◆ SET PROBLEM ◆
Can you set out the text lines of the items below as a numbered list, skipping blank lines and leaving the pictures out?

[START]

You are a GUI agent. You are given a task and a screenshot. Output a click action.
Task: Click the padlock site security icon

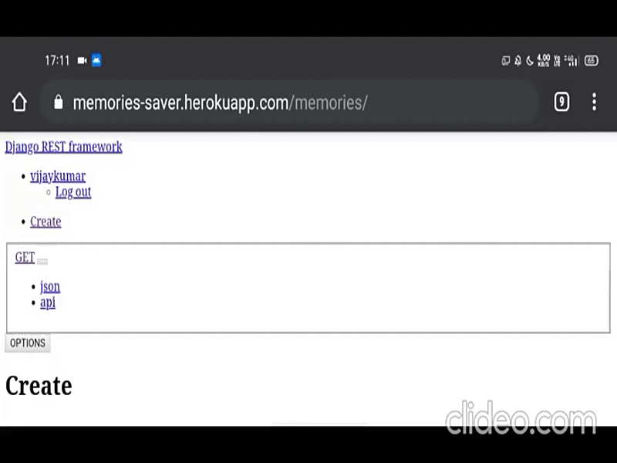(x=59, y=102)
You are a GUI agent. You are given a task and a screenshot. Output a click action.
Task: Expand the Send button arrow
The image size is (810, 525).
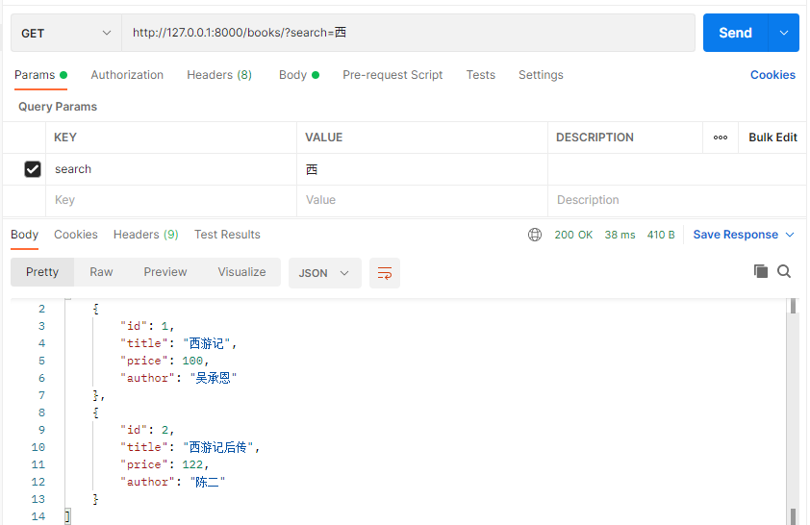(x=784, y=33)
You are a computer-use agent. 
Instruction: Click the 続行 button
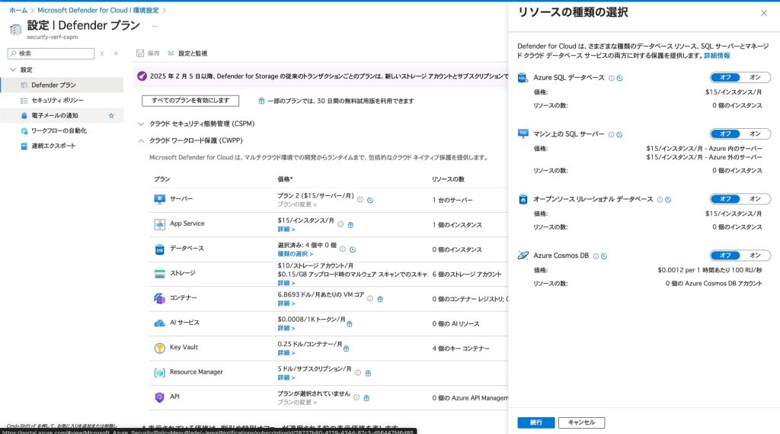point(535,423)
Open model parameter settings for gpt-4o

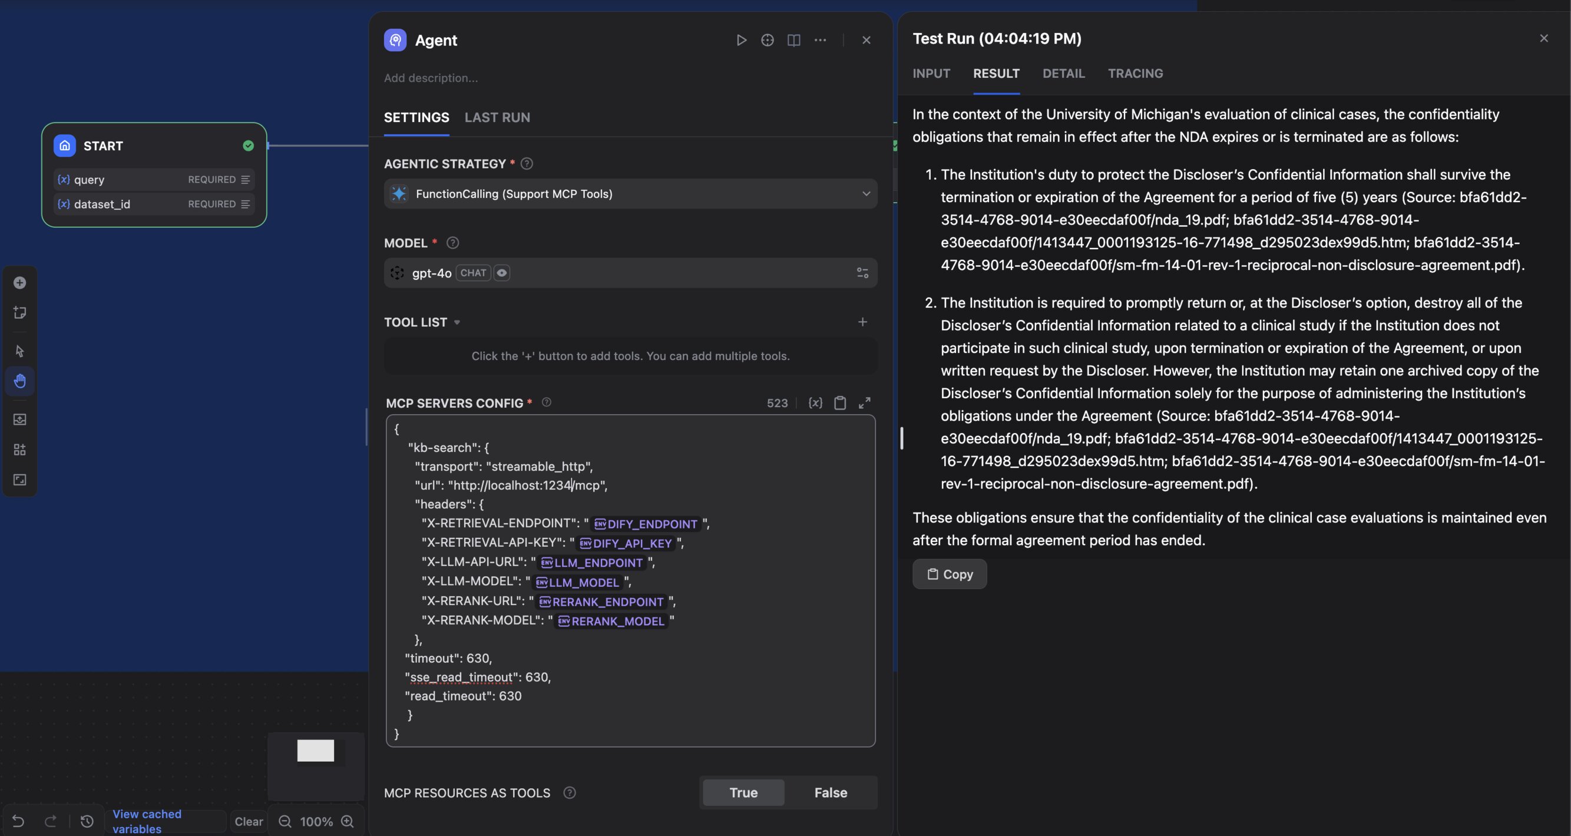coord(862,273)
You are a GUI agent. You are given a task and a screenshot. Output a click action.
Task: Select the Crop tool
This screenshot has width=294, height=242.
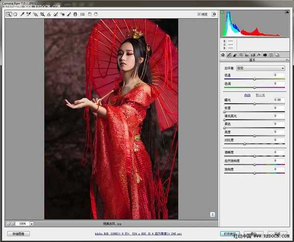click(x=43, y=14)
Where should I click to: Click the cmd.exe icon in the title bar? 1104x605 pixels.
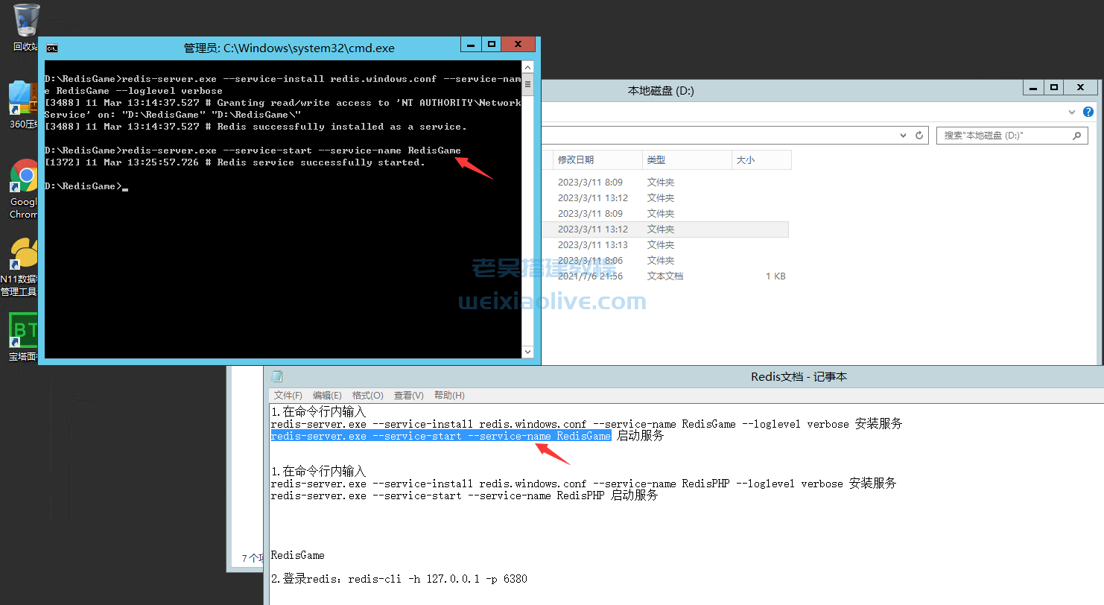click(x=51, y=48)
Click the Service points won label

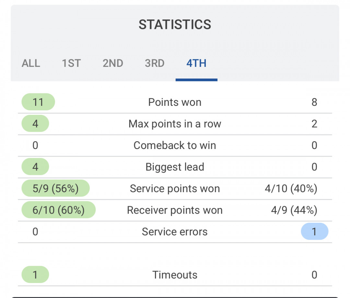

[END]

◆ COMPLETE OUTPUT ◆
1. You are a GUI agent. You are given a task and a screenshot. Output a click action.
2. Task: Click the padlock site security icon
3. (x=59, y=102)
4. You are a GUI agent. You are given a task and a screenshot. Output a click action.
5. Task: Expand the Send button arrow
6. The image size is (810, 525).
7. (x=784, y=33)
8. You are a computer-use agent. 
9. Instruction: Click the 続行 button
10. point(535,423)
11. Open model parameter settings for gpt-4o
12. coord(862,273)
13. You are a GUI agent. You are given a task and a screenshot. Output a click action.
14. Task: Select the Crop tool
15. This screenshot has width=294, height=242.
16. click(x=43, y=14)
17. Where should I click to: Click the cmd.exe icon in the title bar? 1104x605 pixels.
18. click(x=51, y=48)
19. Click the Service points won label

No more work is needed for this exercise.